[Begin Input records]
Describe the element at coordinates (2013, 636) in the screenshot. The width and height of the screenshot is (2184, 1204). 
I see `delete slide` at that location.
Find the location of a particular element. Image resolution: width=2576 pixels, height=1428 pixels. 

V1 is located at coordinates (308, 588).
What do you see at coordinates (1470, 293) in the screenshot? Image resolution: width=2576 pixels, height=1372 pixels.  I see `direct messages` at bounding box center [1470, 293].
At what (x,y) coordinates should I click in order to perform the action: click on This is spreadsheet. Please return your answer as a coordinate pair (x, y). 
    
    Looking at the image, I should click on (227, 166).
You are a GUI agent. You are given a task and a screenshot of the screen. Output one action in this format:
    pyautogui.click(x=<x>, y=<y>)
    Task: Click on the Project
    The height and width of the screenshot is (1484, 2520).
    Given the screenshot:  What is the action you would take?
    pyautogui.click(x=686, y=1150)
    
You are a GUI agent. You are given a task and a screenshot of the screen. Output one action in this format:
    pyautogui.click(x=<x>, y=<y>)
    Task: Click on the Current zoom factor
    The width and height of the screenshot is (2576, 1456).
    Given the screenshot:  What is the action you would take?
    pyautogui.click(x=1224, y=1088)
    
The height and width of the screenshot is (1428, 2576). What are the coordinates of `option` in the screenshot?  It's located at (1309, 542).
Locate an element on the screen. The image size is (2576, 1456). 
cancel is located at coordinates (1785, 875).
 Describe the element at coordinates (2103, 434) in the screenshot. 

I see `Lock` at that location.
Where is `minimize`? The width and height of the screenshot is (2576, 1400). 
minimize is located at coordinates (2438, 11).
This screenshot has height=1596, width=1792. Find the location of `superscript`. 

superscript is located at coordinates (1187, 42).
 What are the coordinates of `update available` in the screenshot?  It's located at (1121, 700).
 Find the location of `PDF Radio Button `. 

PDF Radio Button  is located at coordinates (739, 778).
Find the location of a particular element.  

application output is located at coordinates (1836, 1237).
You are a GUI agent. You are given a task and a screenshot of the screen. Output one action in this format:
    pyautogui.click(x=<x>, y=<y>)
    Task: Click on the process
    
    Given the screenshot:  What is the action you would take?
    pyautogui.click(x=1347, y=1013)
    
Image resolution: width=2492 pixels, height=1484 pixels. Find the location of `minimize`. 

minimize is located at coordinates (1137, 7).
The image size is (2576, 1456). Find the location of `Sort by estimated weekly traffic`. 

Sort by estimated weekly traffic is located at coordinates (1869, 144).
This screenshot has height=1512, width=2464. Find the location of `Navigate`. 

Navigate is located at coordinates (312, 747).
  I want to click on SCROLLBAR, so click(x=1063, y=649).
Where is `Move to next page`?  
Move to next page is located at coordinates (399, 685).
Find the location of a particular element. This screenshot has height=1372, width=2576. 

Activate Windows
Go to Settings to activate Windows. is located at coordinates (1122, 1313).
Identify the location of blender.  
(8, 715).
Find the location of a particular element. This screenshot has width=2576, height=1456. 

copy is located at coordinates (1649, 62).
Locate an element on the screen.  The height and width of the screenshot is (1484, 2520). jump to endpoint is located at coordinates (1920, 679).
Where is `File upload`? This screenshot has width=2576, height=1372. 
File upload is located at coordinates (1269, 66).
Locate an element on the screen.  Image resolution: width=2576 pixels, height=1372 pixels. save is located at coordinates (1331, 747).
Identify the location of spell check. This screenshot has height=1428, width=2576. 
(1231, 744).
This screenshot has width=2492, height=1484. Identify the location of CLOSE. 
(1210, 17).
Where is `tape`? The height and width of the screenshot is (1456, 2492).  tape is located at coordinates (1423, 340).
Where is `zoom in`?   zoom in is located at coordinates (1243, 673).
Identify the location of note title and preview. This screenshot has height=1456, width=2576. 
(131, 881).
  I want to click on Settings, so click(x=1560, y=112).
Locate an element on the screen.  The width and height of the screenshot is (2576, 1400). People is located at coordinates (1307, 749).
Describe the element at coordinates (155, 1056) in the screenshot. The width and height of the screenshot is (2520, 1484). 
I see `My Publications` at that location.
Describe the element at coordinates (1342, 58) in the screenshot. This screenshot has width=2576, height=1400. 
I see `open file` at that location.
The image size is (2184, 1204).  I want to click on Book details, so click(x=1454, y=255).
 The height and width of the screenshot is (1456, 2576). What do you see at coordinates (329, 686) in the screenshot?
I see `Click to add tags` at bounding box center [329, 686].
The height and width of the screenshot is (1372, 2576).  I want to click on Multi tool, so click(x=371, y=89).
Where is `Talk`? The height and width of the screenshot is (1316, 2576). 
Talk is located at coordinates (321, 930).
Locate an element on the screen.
[End Input records]
■ **Problem to work on**: Switch every "GUI agent" in the items above to "screen assistant" and reproduce the lines with nothing else altered.

■ **Reply**:
Describe the element at coordinates (2013, 636) in the screenshot. The width and height of the screenshot is (2184, 1204). 
I see `delete slide` at that location.
Find the location of a particular element. Image resolution: width=2576 pixels, height=1428 pixels. 

V1 is located at coordinates (308, 588).
What do you see at coordinates (1470, 293) in the screenshot? Image resolution: width=2576 pixels, height=1372 pixels.  I see `direct messages` at bounding box center [1470, 293].
At what (x,y) coordinates should I click in order to perform the action: click on This is spreadsheet. Please return your answer as a coordinate pair (x, y). 
    
    Looking at the image, I should click on (227, 166).
You are a screen assistant. You are given a task and a screenshot of the screen. Output one action in this format:
    pyautogui.click(x=<x>, y=<y>)
    Task: Click on the Project
    The height and width of the screenshot is (1484, 2520).
    Given the screenshot:  What is the action you would take?
    pyautogui.click(x=686, y=1150)
    
You are a screen assistant. You are given a task and a screenshot of the screen. Output one action in this format:
    pyautogui.click(x=<x>, y=<y>)
    Task: Click on the Current zoom factor
    The width and height of the screenshot is (2576, 1456).
    Given the screenshot:  What is the action you would take?
    pyautogui.click(x=1224, y=1088)
    
The height and width of the screenshot is (1428, 2576). What are the coordinates of `option` in the screenshot?  It's located at (1309, 542).
Locate an element on the screen. The image size is (2576, 1456). 
cancel is located at coordinates (1785, 875).
 Describe the element at coordinates (2103, 434) in the screenshot. 

I see `Lock` at that location.
Where is `minimize`? The width and height of the screenshot is (2576, 1400). 
minimize is located at coordinates (2438, 11).
This screenshot has height=1596, width=1792. Find the location of `superscript`. 

superscript is located at coordinates (1187, 42).
 What are the coordinates of `update available` in the screenshot?  It's located at (1121, 700).
 Find the location of `PDF Radio Button `. 

PDF Radio Button  is located at coordinates (739, 778).
Find the location of a particular element.  

application output is located at coordinates (1836, 1237).
You are a screen assistant. You are given a task and a screenshot of the screen. Output one action in this format:
    pyautogui.click(x=<x>, y=<y>)
    Task: Click on the process
    
    Given the screenshot:  What is the action you would take?
    pyautogui.click(x=1347, y=1013)
    
Image resolution: width=2492 pixels, height=1484 pixels. Find the location of `minimize`. 

minimize is located at coordinates (1137, 7).
The image size is (2576, 1456). Find the location of `Sort by estimated weekly traffic`. 

Sort by estimated weekly traffic is located at coordinates (1869, 144).
This screenshot has height=1512, width=2464. Find the location of `Navigate`. 

Navigate is located at coordinates (312, 747).
  I want to click on SCROLLBAR, so click(x=1063, y=649).
Where is `Move to next page`?  
Move to next page is located at coordinates (399, 685).
Find the location of a particular element. This screenshot has height=1372, width=2576. 

Activate Windows
Go to Settings to activate Windows. is located at coordinates (1122, 1313).
Identify the location of blender.  
(8, 715).
Find the location of a particular element. This screenshot has width=2576, height=1456. 

copy is located at coordinates (1649, 62).
Locate an element on the screen.  The height and width of the screenshot is (1484, 2520). jump to endpoint is located at coordinates (1920, 679).
Where is `File upload`? This screenshot has width=2576, height=1372. 
File upload is located at coordinates (1269, 66).
Locate an element on the screen.  Image resolution: width=2576 pixels, height=1372 pixels. save is located at coordinates (1331, 747).
Identify the location of spell check. This screenshot has height=1428, width=2576. 
(1231, 744).
This screenshot has width=2492, height=1484. Identify the location of CLOSE. 
(1210, 17).
Where is `tape`? The height and width of the screenshot is (1456, 2492).  tape is located at coordinates (1423, 340).
Where is `zoom in`?   zoom in is located at coordinates (1243, 673).
Identify the location of note title and preview. This screenshot has height=1456, width=2576. 
(131, 881).
  I want to click on Settings, so click(x=1560, y=112).
Locate an element on the screen.  The width and height of the screenshot is (2576, 1400). People is located at coordinates (1307, 749).
Describe the element at coordinates (155, 1056) in the screenshot. The width and height of the screenshot is (2520, 1484). 
I see `My Publications` at that location.
Describe the element at coordinates (1342, 58) in the screenshot. This screenshot has width=2576, height=1400. 
I see `open file` at that location.
The image size is (2184, 1204).  I want to click on Book details, so click(x=1454, y=255).
 The height and width of the screenshot is (1456, 2576). What do you see at coordinates (329, 686) in the screenshot?
I see `Click to add tags` at bounding box center [329, 686].
The height and width of the screenshot is (1372, 2576).  I want to click on Multi tool, so click(x=371, y=89).
Where is `Talk`? The height and width of the screenshot is (1316, 2576). 
Talk is located at coordinates (321, 930).
Locate an element on the screen.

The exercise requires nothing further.